- MATERIAL FOR THIS TASK:
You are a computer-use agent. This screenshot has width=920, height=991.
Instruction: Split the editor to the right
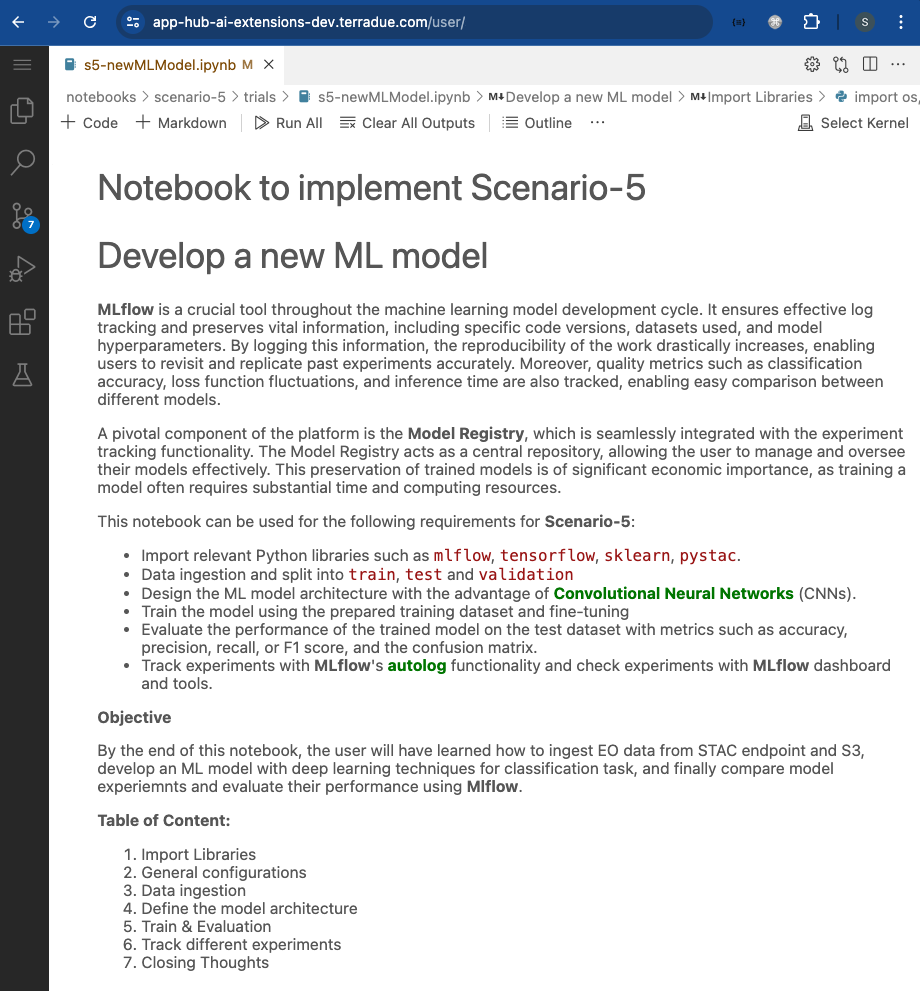[x=870, y=64]
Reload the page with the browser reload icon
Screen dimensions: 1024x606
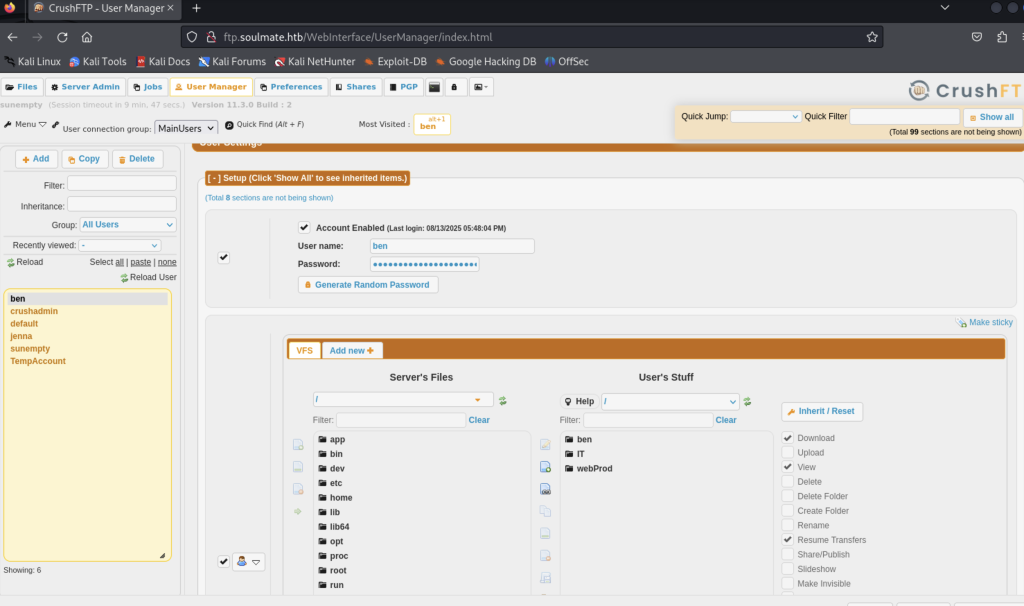pos(62,37)
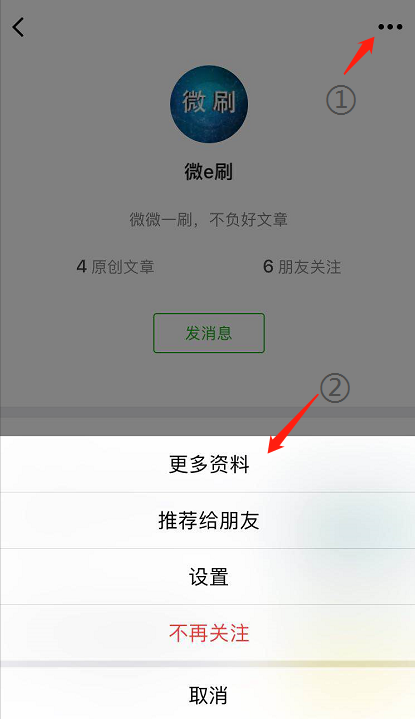Tap the slogan 微微一刷，不负好文章

pyautogui.click(x=209, y=219)
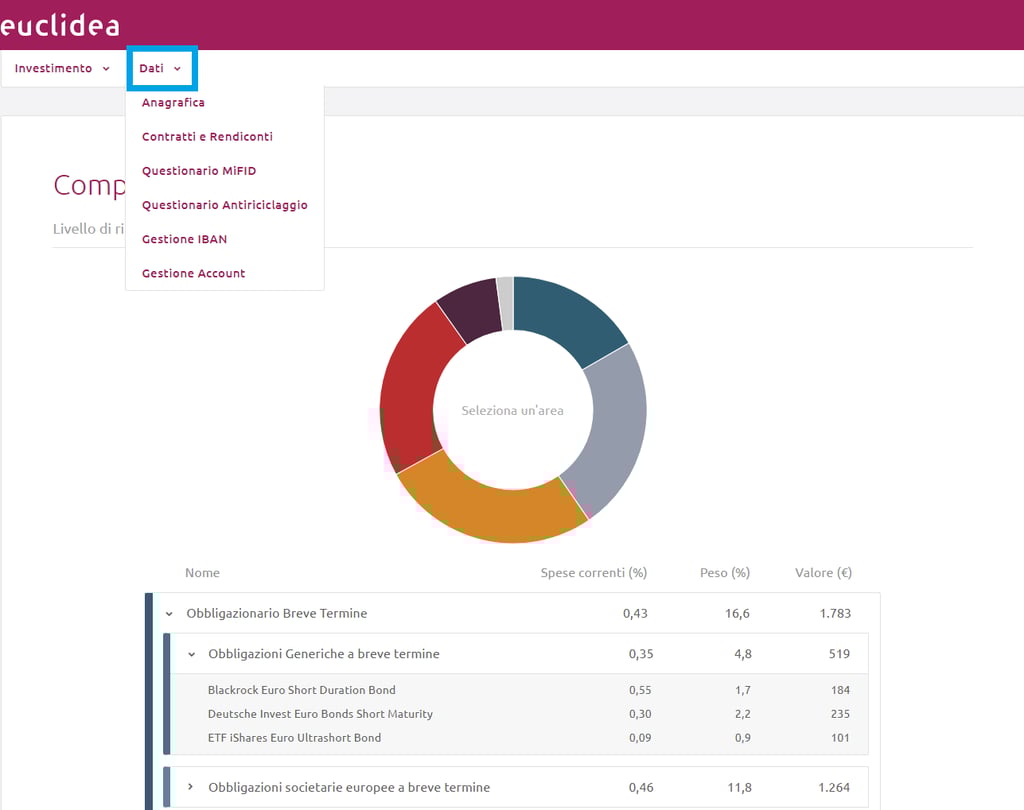Open Questionario MiFID
This screenshot has height=810, width=1024.
pos(199,171)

- AIM OF THE TASK: Quote the records in full and exactly; skip any image.

- EXPECTED ANSWER:
You are a computer-use agent. This screenshot has width=920, height=991.
Instruction: Split the editor to the right
[x=870, y=64]
Reload the page with the browser reload icon
Screen dimensions: 1024x606
pos(62,37)
Tap the slogan 微微一刷，不负好文章

pyautogui.click(x=209, y=219)
Open Questionario MiFID
This screenshot has height=810, width=1024.
pos(199,171)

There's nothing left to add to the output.